Page 3 of 4
Re: Monitoring the Windows Event Log
Posted: Thu Aug 08, 2019 10:35 am
by scottwilkerson
Lets add the following to your nsclient.ini
Code: Select all
; Section for the EventLog Checker (CheckEventLog.dll).
[/settings/eventlog]
; BUFFER_SIZE - The size of the buffer to use when getting messages this affects the speed and maximum size of messages you can recieve.
buffer size = 131072
; LOOKUP NAMES - Lookup the names of eventlog files
lookup names = 1
; DEBUG - Log more information when filtering (useful to detect issues with filters) not useful in production as it is a bit of a resource hog.
debug = 0
; Section for NRPE active/passive check module.
[/settings/NRPE/client]
; CHANNEL - The channel to listen to.
channel = NRPE
restart NSCP
Then run the command again like this
Code: Select all
./check_nrpe -H xxx.xxx.xxx.xxx -p 5666 -c check_eventlog -a "filter=id=4003"
Re: Monitoring the Windows Event Log
Posted: Thu Aug 08, 2019 12:04 pm
by amitgupta19
Hi Scott,
Thanks for the update.
Still the error remains same.
[amgupta@cblnagios01 libexec]$ ./check_nrpe -H xxx.xxx.xxx.xxx -p 5666 -c check_eventlog -a "filter=id=4003"
No file specified try adding: file=Application
Re: Monitoring the Windows Event Log
Posted: Thu Aug 08, 2019 12:28 pm
by scottwilkerson
In trying to decipher this issue a little further I used your nsclient.ini file and was able to make the command work on my system as specified, the only difference is I have a slightly newer version of NSClient++
Code: Select all
[root@localhost nagiosxi]# /usr/local/nagios/libexec/check_nrpe -H 192.168.xxx.xxx -c check_eventlog -a "filter=id=4003"
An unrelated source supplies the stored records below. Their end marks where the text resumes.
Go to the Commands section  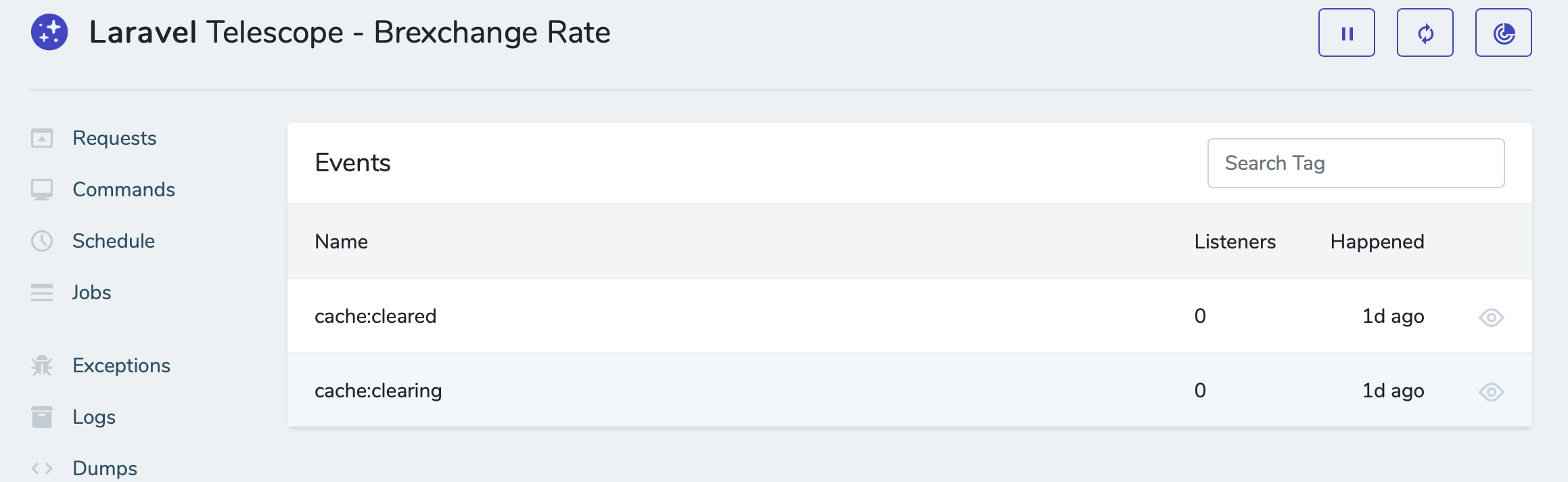124,190
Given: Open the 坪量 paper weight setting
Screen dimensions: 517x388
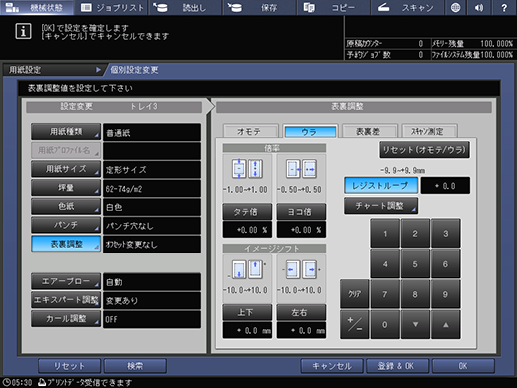Looking at the screenshot, I should 66,188.
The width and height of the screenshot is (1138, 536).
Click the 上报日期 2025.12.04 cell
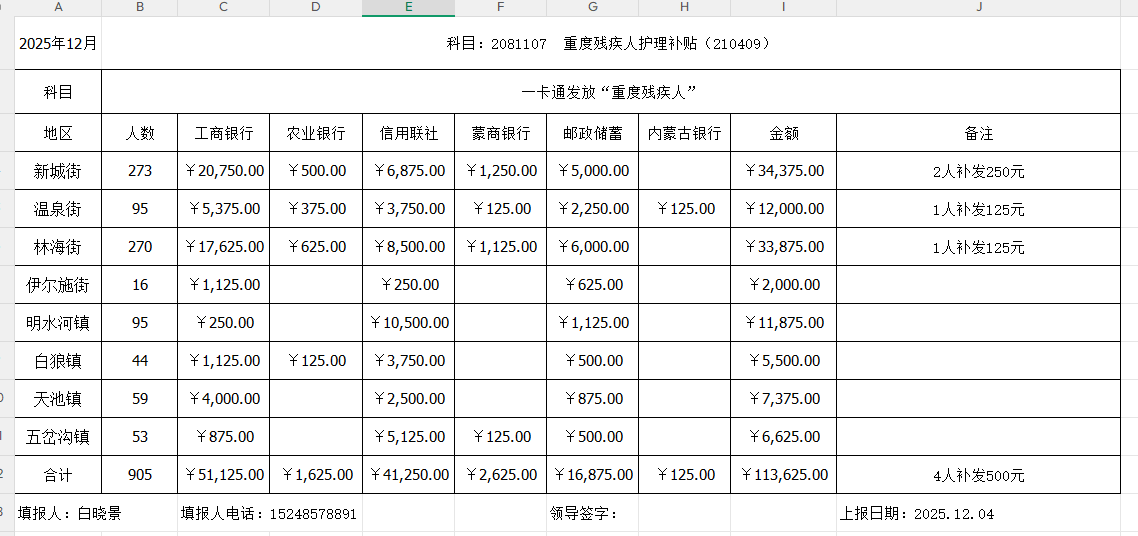pos(917,514)
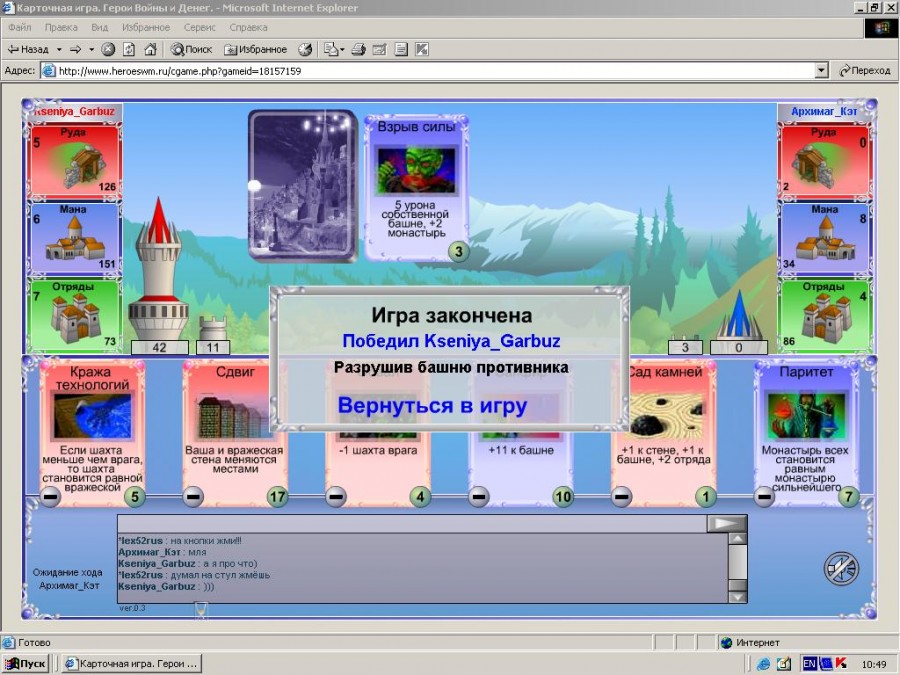This screenshot has height=675, width=900.
Task: Expand the address bar URL dropdown
Action: (x=821, y=71)
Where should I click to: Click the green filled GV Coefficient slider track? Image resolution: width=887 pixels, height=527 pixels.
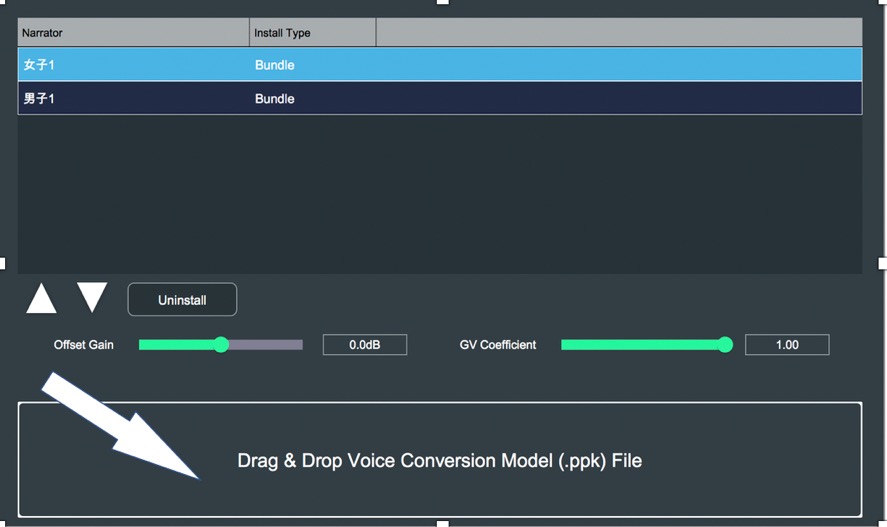[x=640, y=345]
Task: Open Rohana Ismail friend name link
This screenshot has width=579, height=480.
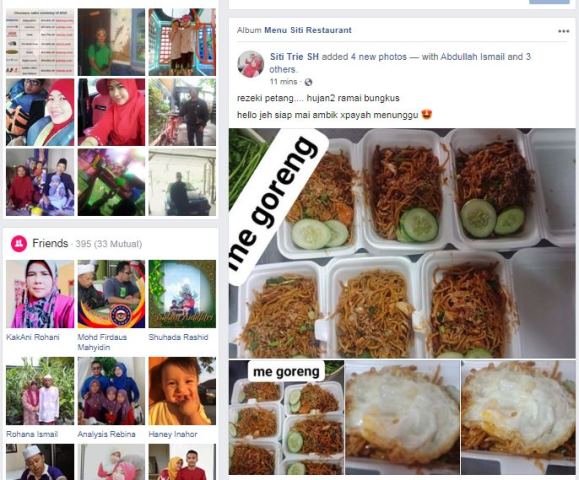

OK: No entries found|'count'=0;0;5
[root@localhost nagiosxi]# /usr/local/nagios/libexec/check_nrpe -H 192.168.xxx.xxx
I (0.4.4.23 2016-04-05) seem to be doing fine...
Re: Monitoring the Windows Event Log
Posted: Fri Aug 09, 2019 7:03 am
by amitgupta19
Thanks Scott
One more difference is that i have Nagios Core 4.4.3 and you have Nagios XI. Hope that it does not matter.
I have updated the NSClient to the latest version.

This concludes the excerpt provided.